Without asking the question:
Why were they singing in it so loudly and for so long?
How come it tasted so good?
Is Sir Paul MacCartney right?
Were The Rolling Stones just a Blues cover band?
Yeah, yeah, yeah — OOOOOOOOOO!
Cause representation matters.
I’m to old to swing
And so I sing
Sing to younger people with stronger arms and more nimble minds
So that you can swing for me
And swing for yourselves
Representation matters
Growing up we wondered how many times Charlton Heston could save the world:
Free the slaves from Pharaoh
Conqueror the Moors while dead on horseback
Set off the Alpha and Omega bomb on a planet of apes
And be the last man standing in the Omega Man
Until they would pry his gun from his cold dead hands
As he lay in a fountain dying like sci-fi Jesus
Like Rocky, I guess 75,000,000 American voters thought that
That bullshit was real
Ali, boma ye
Ali, boma ye
Ali, boma ye
Ali, boma ye
Ali, boma ye
Ali, boma ye
Shaft came just at the right time,
Just when everybody needed him
Smooth, Leather clad and funky
With his own theme song
Righting all the wrongs
Saving Hollywood and movie theaters
Because no one was believing Charlton Heston’s bullshit any more.

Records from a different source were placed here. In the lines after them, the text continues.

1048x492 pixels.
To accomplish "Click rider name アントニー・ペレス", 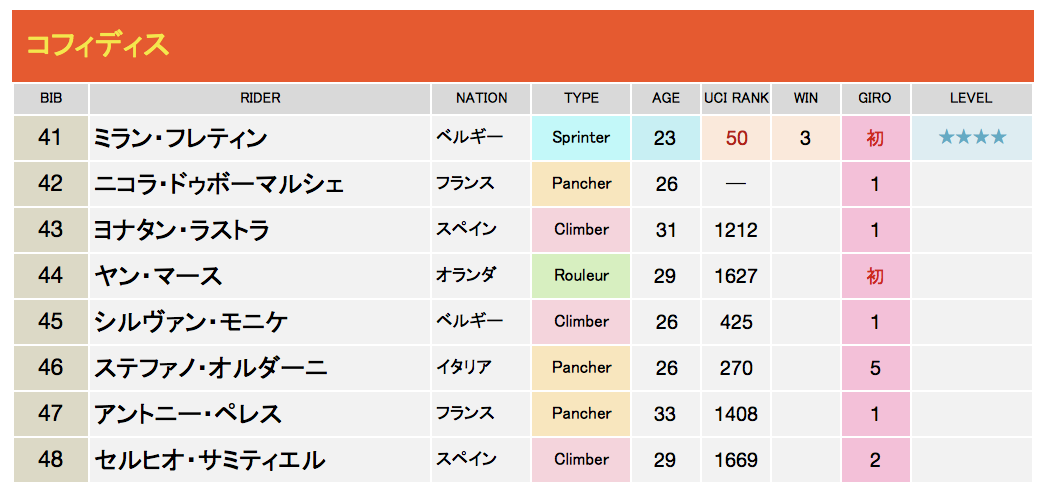I will pos(188,414).
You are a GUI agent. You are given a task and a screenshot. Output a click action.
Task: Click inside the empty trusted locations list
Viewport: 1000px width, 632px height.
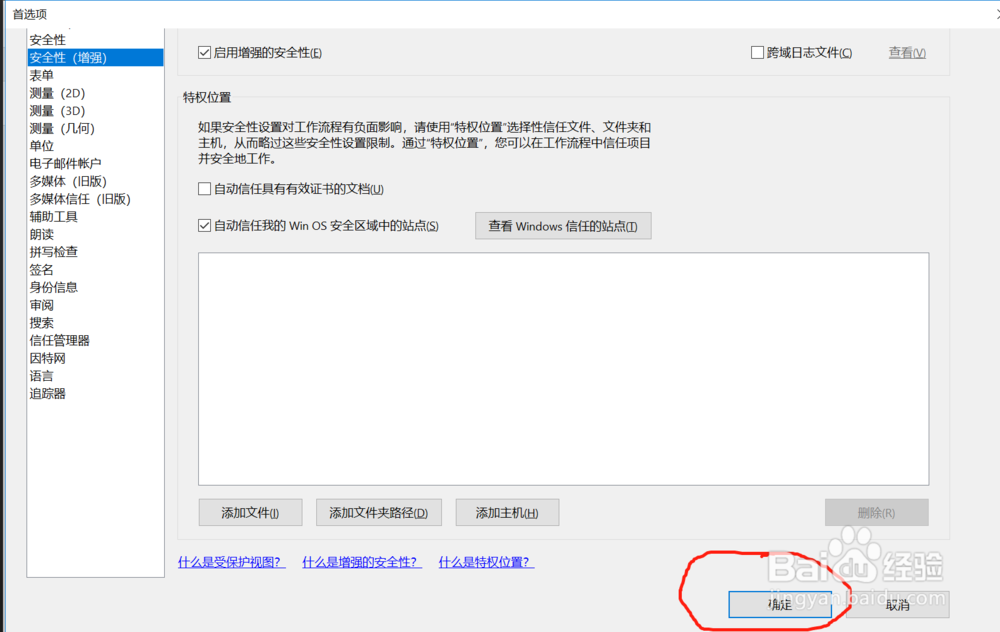[563, 368]
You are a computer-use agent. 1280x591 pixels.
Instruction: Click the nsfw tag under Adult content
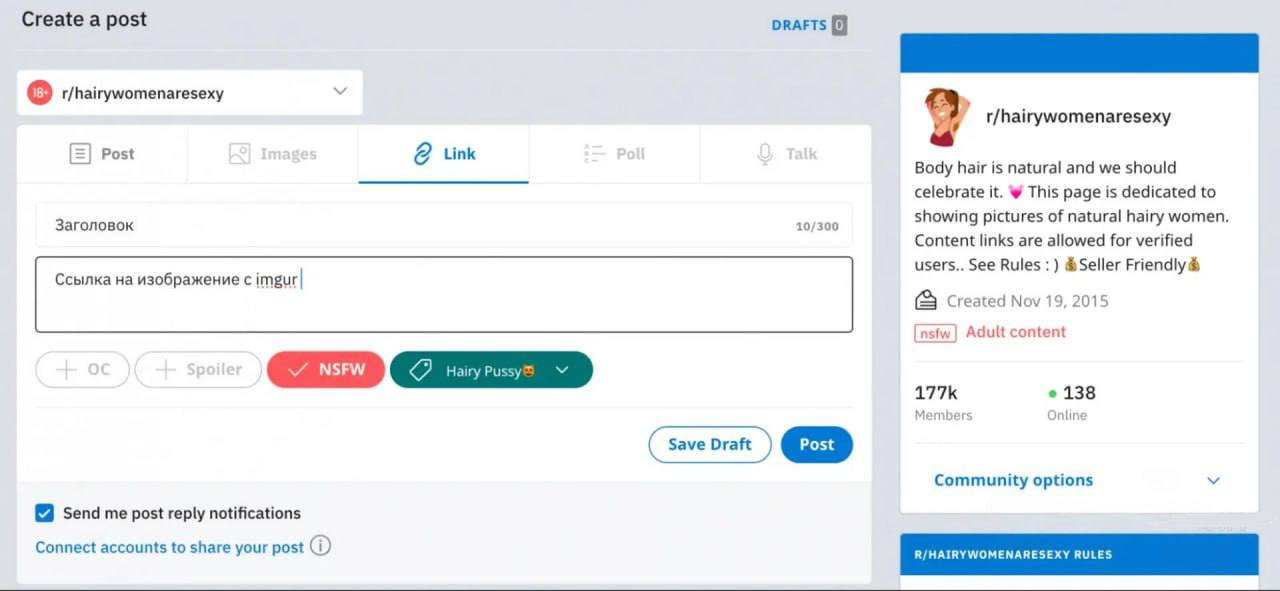tap(934, 333)
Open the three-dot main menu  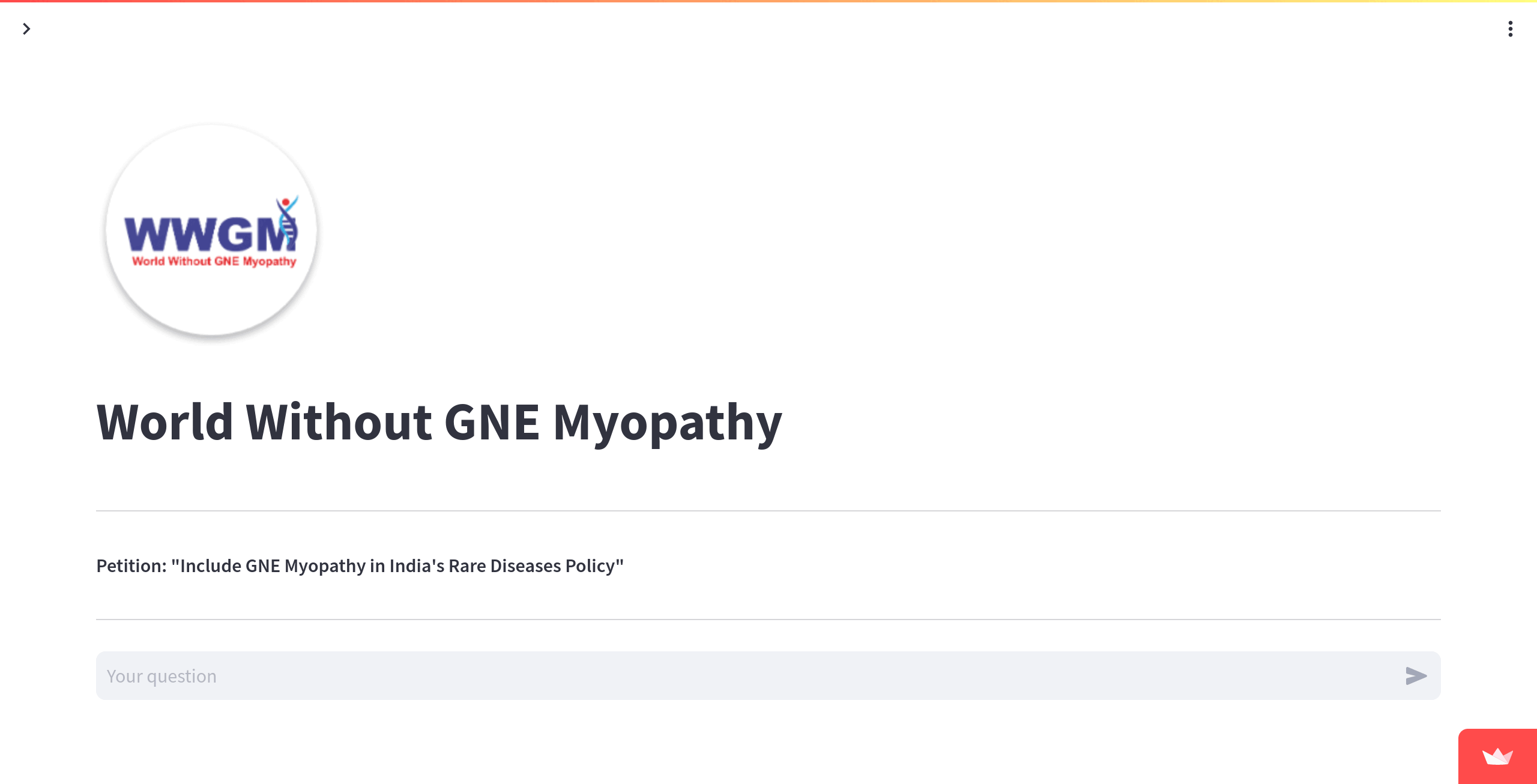click(x=1510, y=29)
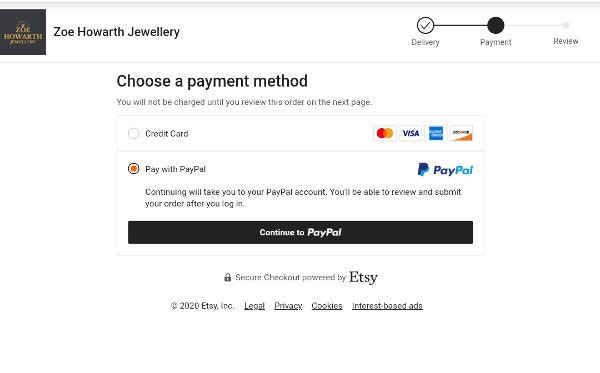
Task: Select the Credit Card radio button
Action: point(134,134)
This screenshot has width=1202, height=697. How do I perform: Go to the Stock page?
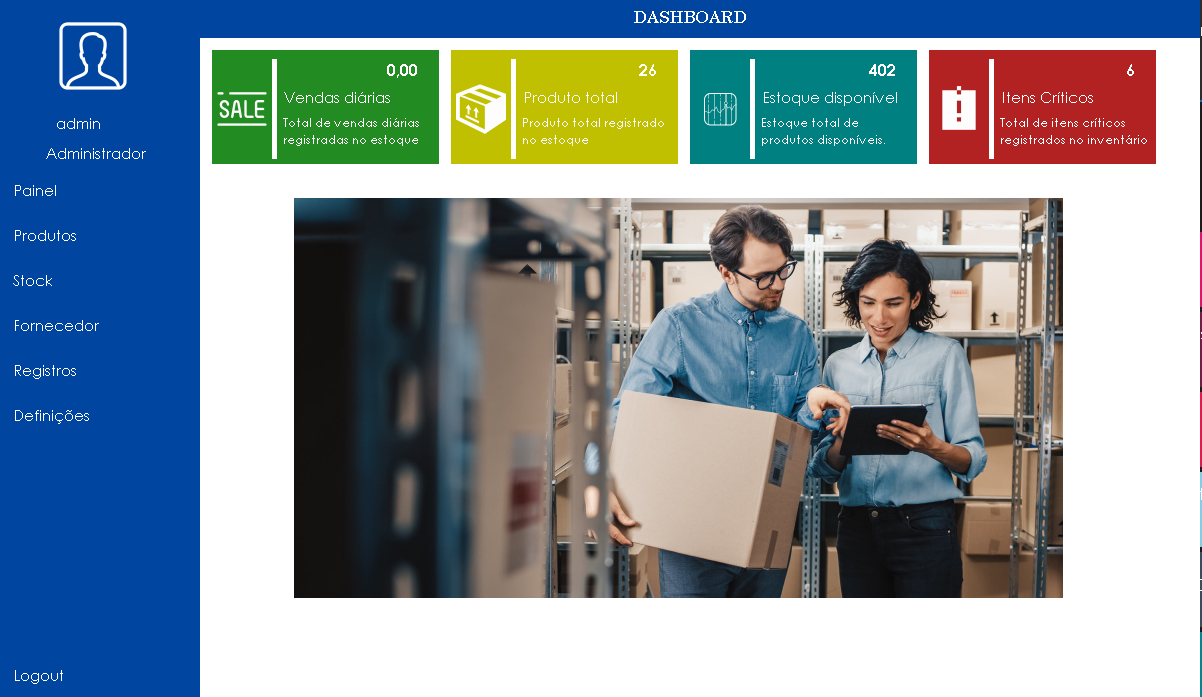click(33, 281)
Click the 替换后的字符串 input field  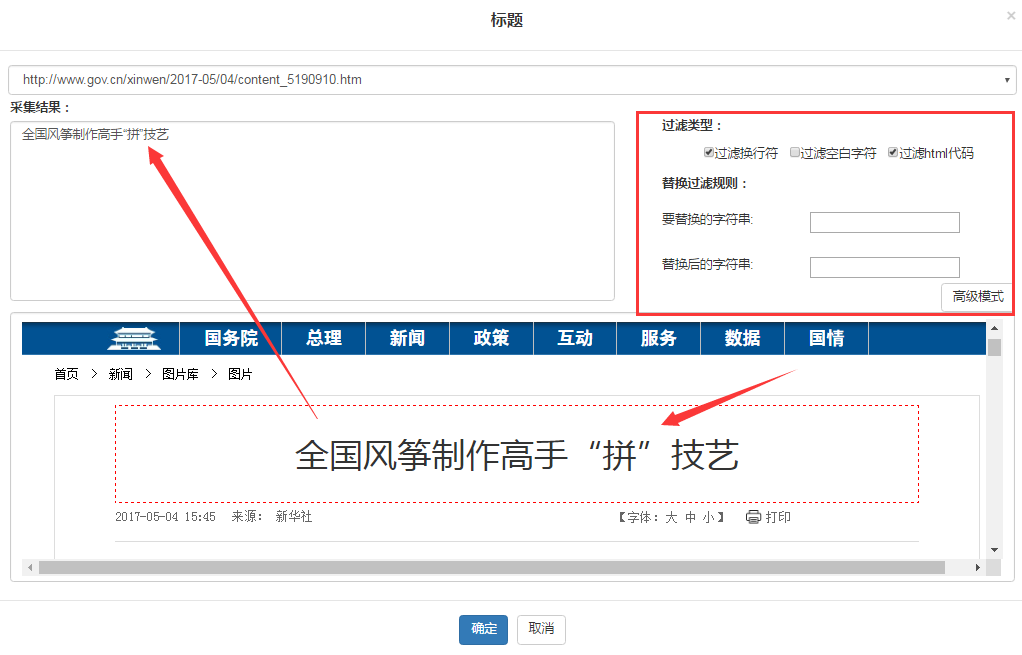click(884, 267)
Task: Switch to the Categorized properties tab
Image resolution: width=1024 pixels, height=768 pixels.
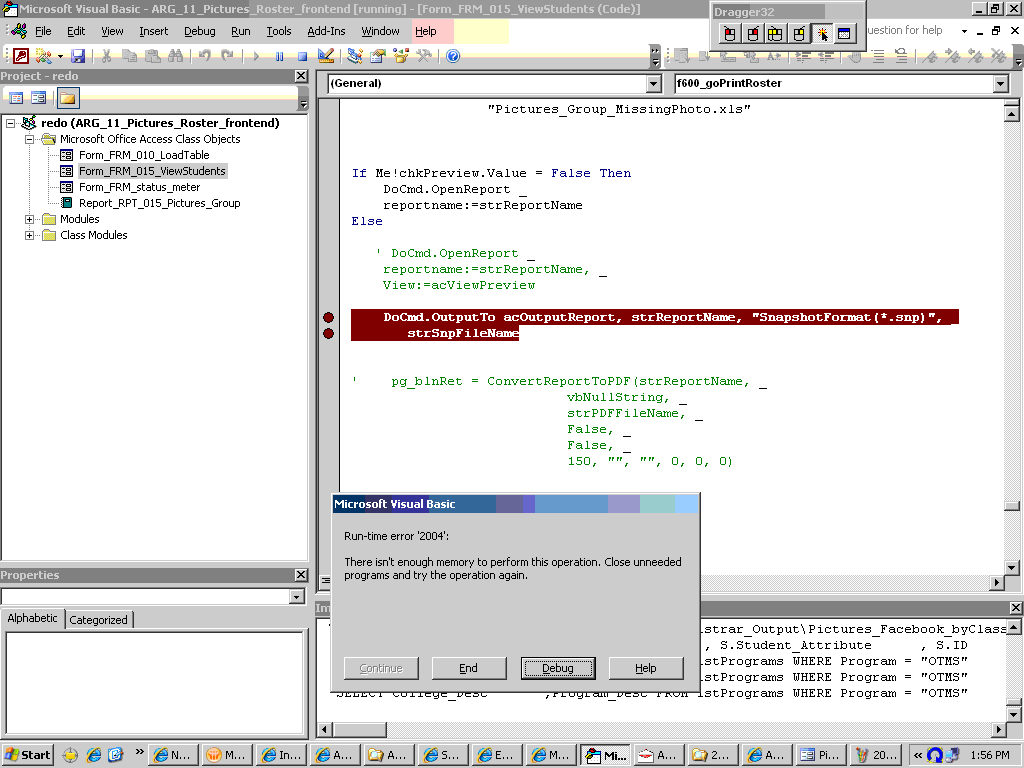Action: click(98, 619)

Sing of Urban Myths and the reclamation of Jacko Graves
The inspiration for lawn jockeys
Teenage hero of the revolutionary war who froze to death
Faithfully holding George Washington’s horse
As the pre-first President crossed the Delaware River
To ambush and murder Hessian soldiers in their sleep
It was a myth that became so pervasive, That our neighbors painted their lawn jockeys white in protest
That is
Before the White flight made them move out of the city
And into the cloistered suburbs
To hide behind gated communities
This poem is for
The Legend of Jacko Graves
and
“The [I] Wonder [Where We Were] Years” between my Summer of Soul
And my contemplative autumn
But before my winter of discontentedness
‘Cause everyone wants to go to Heaven
It’s just that nobody likes to die.
(By Heidi Lindemann and Michael Perry)
(Image Credit 1: Betye Saar, The Liberation of Aunt Jemima. The Berkeley Revolution)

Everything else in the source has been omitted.